Além disso, o A. africanus apresentava uma mandíbula prognata (projetada para frente), um rosto levemente afundado (as maçãs do rosto eram infladas, fazendo com que o nariz ficasse na parte inferior de uma depressão) e uma crista supraorbital definida. Os caninos eram reduzidos em tamanho em comparação com os símios não humanos, embora ainda maiores do que os dos humanos modernos. Como outros hominídeos primitivos, os dentes das bochechas eram grandes e tinham esmalte espesso. No maxilar superior, o terceiro molar era o maior dente, e no maxilar inferior, era o segundo molar. O A. africanus também apresentava uma taxa de desenvolvimento dental rápida, semelhante à dos símios[7]. A variação nas características cranianas do A. africanus é frequentemente atribuída a níveis moderados a altos de dimorfismo sexual, com os machos sendo mais robustos que as fêmeas[8].
Membros
A mão e o braço do A. africanus exibem uma anatomia mosaica, com alguns aspectos mais semelhantes aos humanos e outros aos macacos não-humanos. Não está claro se isso significa que os australopitecos ainda eram, em certa medida, arborícolas, ou se essas características foram simplesmente herdadas do último ancestral comum entre humanos e chimpanzés. No entanto, o A. africanus exibe uma anatomia do membro superior mais semelhante à dos macacos do que o A. afarensis, e geralmente é interpretado como tendo sido, até certo ponto, arborícola.

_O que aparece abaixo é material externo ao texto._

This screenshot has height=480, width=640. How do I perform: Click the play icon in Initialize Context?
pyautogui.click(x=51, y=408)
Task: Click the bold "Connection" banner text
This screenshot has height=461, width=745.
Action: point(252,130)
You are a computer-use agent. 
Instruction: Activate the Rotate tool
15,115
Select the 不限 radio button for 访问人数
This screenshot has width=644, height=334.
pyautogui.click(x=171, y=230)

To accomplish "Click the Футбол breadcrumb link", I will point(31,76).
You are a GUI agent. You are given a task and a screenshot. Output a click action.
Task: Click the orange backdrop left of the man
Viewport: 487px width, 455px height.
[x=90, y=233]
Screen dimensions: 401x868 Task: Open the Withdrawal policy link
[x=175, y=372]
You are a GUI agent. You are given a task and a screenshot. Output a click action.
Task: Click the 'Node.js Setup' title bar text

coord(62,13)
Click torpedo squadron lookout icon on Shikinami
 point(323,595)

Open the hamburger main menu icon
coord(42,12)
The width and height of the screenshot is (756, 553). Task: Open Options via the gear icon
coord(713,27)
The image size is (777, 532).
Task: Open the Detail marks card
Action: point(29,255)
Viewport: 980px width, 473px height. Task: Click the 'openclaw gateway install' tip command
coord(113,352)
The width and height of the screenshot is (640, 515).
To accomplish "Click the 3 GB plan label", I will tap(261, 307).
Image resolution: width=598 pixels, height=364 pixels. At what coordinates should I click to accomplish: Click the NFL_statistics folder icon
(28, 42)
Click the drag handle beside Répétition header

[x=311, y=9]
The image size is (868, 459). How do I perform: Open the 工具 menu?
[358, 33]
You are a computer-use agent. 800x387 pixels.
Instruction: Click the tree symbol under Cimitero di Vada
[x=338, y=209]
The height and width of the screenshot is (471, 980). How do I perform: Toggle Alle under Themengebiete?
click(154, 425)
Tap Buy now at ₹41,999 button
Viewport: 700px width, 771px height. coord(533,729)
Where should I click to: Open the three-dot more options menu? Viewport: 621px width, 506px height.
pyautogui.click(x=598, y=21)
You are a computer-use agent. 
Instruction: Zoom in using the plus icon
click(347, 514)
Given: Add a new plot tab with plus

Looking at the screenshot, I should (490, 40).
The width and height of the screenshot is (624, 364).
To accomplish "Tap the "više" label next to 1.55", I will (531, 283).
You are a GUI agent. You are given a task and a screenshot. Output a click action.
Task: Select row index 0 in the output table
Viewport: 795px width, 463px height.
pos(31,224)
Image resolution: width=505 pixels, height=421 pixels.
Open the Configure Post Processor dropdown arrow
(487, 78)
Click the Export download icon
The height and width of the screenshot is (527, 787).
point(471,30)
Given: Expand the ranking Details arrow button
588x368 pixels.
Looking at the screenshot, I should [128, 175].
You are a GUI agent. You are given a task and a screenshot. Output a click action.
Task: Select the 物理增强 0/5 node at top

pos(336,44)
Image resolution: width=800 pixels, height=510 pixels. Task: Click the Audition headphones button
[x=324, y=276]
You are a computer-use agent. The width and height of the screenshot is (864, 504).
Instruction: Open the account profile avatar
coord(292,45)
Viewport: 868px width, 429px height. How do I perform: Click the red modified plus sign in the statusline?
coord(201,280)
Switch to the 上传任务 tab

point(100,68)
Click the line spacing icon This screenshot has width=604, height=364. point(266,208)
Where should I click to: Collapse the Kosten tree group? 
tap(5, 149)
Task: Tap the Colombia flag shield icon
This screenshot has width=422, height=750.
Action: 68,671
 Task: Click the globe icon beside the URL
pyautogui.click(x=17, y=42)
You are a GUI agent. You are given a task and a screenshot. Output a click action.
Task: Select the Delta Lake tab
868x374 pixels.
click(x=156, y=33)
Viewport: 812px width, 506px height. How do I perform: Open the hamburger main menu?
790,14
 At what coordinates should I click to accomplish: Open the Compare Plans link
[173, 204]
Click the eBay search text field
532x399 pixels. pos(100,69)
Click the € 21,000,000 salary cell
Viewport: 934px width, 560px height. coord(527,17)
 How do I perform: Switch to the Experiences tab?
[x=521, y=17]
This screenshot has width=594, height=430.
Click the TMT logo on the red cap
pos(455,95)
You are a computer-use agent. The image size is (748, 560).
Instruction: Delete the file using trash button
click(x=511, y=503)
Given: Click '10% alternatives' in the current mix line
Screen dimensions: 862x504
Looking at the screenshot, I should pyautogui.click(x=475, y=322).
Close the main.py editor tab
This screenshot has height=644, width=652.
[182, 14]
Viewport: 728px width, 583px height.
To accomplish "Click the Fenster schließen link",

Assim como nos primatas arborícolas, os dedos são curvados, os braços relativamente longos e os ombros estão em uma posição elevada. O ombro do A. africanus é mais parecido com o dos orangotangos e bem adaptado para manter a estabilidade e suportar peso quando levantado e colocado acima da cabeça[9]. No entanto, a clavícula direita de StW 573 tem uma curva distintamente em forma de S (sigmoide) como a dos humanos, o que indica um braço de momento semelhante ao humano para estabilizar a cintura escapular contra o úmero[10]. Os ossos do braço do A. africanus são consistentes com músculos poderosos úteis para escalada. No entanto, o índice braquial (a relação entre o antebraço e o úmero) é de 82,8–86,2 (intermediário entre chimpanzés e humanos), o que indica uma redução no comprimento do antebraço em relação ao hominídeo mais antigo Ardipithecus ramidus[11]. O polegar e o pulso indicam uma funcionalidade semelhante à dos humanos, com uma pegada de precisão e uma oposição vigorosa entre o polegar e os dedos. A adoção de tal pegada é tipicamente interpretada como uma adaptação para a fabricação de ferramentas, em detrimento da escalada eficiente e da habitação arborícola[12].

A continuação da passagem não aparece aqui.